For a girl who is somewhere in between wanting a fun buddy and a long-term (and maybe forever) relationship — online dating has been too messy and too time consuming to deal with.

So I decided to get it out of my life — it’s complicated and demanding enough without throwing in a pool full of men that I have no desire to dip my toe in, much less take a dive with.  I’m a big supporter of getting online to find love — it can be effective and helpful, and at the very least, a great place to meet friends or people you’d otherwise never cross paths with. It’s a simple way to quickly land a drink date within a few hours if you’re bored and a casual way to investigate a new scene.

But for me, it started to become anther box in my weekly check list: buy groceries, get dog food, go for a jog, get dinner with the girls, find a guy to go out with Friday night on OkCupid or HowAboutWe, get my eyebrows waxed…

Ugh.

I blame myself completely — because I really sucked the fun out of it all. The suitors were probably perfectly good men and a handful might have had the capacity to be the next big thing but with my interest and commitment to the whole interweb game waning, it felt like a big waste of space in my Google Chrome bookmarks.

I don’t really care how or when or where I meet the next possibility. I wouldn’t be embarrassed to say we met online or at a trashy bar on the Lower East Side. How we meet is far less important than how we fall in love — but if I’m to do the latter, I have to out myself out there physically.

And at the same time, give myself a break.

It’s as easy as looking up on the subway or making eye contact more often. It’s looking past my glass of wine to see the men lurking at the bar. Maybe it’s not being ashamed of my rosy cheeks while running and smiling back at the guy who smiles at me. Or it’s letting friends pair me up with someone who is a tad shorter than I prefer. Or someone a little younger than the 30-something dudes I find myself attracted to.

Or it’s just going with it and being okay about it. Dare I say — forgive myself and freeing myself — from F.O.M.O. I might not go to a happy hour and I could skip cocktails. Maybe I don’t stay out late at all or I keep my latte as my coffee date instead of a man who likes espresso.

The point is, I think anyway, is to relax about it all. I’m good at obsessing and over-analyzing (and ahem, writing about it), and I’m even better at tying everything with a sweet bow and putting a happy ending at the end.

§ Work instruction 1
Answer these questions about the dating essay:
(a) Which two online dating services does the writer name?
(b) Besides online, where would the writer not be embarrassed to say they met someone?
(c) What age of men does the writer find themselves attracted to?

Records from a collection:
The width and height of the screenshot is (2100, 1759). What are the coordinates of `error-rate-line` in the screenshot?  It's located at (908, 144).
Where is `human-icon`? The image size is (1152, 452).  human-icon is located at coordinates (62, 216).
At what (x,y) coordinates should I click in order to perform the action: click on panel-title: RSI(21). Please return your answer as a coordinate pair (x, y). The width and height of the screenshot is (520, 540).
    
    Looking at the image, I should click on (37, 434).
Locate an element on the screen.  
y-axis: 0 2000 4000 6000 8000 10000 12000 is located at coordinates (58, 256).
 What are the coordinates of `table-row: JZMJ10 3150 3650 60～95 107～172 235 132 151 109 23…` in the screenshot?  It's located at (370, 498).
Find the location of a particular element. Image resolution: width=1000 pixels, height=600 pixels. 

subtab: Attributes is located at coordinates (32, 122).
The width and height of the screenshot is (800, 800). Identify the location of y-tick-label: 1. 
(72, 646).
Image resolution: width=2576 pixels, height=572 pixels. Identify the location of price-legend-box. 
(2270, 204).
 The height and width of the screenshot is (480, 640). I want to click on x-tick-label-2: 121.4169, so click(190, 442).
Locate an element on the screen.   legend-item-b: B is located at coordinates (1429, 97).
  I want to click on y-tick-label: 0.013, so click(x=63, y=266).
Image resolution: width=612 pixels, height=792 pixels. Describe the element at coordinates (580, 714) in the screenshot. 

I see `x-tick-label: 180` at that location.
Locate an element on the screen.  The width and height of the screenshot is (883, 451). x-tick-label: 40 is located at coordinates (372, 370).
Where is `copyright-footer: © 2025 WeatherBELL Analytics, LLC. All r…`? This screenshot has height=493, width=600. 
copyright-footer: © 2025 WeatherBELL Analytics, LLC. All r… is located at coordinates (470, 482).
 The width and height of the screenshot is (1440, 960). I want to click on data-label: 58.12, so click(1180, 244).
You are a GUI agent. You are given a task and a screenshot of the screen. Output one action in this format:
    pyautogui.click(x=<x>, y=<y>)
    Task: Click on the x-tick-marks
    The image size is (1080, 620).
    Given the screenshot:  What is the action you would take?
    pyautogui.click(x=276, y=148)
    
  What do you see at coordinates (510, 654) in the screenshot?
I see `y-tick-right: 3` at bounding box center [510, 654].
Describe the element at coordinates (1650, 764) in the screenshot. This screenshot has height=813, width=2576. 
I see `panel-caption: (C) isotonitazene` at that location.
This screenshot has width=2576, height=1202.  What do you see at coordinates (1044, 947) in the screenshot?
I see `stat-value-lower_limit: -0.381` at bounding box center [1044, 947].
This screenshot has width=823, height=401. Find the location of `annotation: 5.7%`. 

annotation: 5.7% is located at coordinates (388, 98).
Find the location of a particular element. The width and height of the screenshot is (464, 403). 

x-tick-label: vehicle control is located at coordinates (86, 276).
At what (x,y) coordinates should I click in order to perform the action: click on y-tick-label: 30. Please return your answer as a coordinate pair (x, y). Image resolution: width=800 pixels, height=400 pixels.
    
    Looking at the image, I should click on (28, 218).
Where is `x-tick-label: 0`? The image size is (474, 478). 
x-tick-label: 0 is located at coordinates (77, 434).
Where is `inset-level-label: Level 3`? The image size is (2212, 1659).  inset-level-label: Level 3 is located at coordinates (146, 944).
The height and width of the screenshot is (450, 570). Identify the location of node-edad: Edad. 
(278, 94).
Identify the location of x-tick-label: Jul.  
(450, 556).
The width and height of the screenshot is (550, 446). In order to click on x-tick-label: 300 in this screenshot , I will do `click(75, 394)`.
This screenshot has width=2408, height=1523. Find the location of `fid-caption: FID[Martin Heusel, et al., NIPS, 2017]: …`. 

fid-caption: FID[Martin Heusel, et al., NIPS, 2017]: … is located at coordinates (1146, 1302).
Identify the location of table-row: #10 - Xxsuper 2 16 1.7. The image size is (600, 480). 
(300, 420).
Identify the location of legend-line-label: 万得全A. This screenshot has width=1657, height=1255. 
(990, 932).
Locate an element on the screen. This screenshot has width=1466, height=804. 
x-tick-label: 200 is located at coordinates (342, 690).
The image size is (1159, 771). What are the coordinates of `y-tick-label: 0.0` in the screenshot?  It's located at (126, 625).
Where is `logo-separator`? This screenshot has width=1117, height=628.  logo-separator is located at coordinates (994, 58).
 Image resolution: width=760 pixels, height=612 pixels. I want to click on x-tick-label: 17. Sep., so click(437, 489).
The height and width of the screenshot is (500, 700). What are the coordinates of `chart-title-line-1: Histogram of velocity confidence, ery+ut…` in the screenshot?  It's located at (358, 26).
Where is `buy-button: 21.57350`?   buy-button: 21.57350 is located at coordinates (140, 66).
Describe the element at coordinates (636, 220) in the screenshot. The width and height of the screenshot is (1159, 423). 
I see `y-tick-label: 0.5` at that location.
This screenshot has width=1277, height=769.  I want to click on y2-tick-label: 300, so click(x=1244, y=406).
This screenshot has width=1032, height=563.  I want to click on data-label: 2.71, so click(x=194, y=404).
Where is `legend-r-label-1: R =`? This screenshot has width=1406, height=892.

§ Work instruction 2
In the rows from the first one up to and including the row containing "coordinates (372, 370).", rename "Locate an element" to "Find an element". Write those rows out again with nothing else changed.

§ Exercise output 1
(a) OkCupid and HowAboutWe.
(b) At a trashy bar on the Lower East Side.
(c) 30-something men.

§ Exercise output 2
The width and height of the screenshot is (2100, 1759). What are the coordinates of `error-rate-line` in the screenshot?  It's located at (908, 144).
Where is `human-icon`? The image size is (1152, 452).  human-icon is located at coordinates (62, 216).
At what (x,y) coordinates should I click in order to perform the action: click on panel-title: RSI(21). Please return your answer as a coordinate pair (x, y). The width and height of the screenshot is (520, 540).
    
    Looking at the image, I should click on (37, 434).
Find an element on the screen.  
y-axis: 0 2000 4000 6000 8000 10000 12000 is located at coordinates (58, 256).
 What are the coordinates of `table-row: JZMJ10 3150 3650 60～95 107～172 235 132 151 109 23…` in the screenshot?  It's located at (370, 498).
Find the location of a particular element. Image resolution: width=1000 pixels, height=600 pixels. 

subtab: Attributes is located at coordinates (32, 122).
The width and height of the screenshot is (800, 800). Identify the location of y-tick-label: 1. 
(72, 646).
Image resolution: width=2576 pixels, height=572 pixels. Identify the location of price-legend-box. 
(2270, 204).
 The height and width of the screenshot is (480, 640). I want to click on x-tick-label-2: 121.4169, so click(190, 442).
Find an element on the screen.   legend-item-b: B is located at coordinates (1429, 97).
  I want to click on y-tick-label: 0.013, so click(x=63, y=266).
Image resolution: width=612 pixels, height=792 pixels. Describe the element at coordinates (580, 714) in the screenshot. 

I see `x-tick-label: 180` at that location.
Find an element on the screen.  The width and height of the screenshot is (883, 451). x-tick-label: 40 is located at coordinates (372, 370).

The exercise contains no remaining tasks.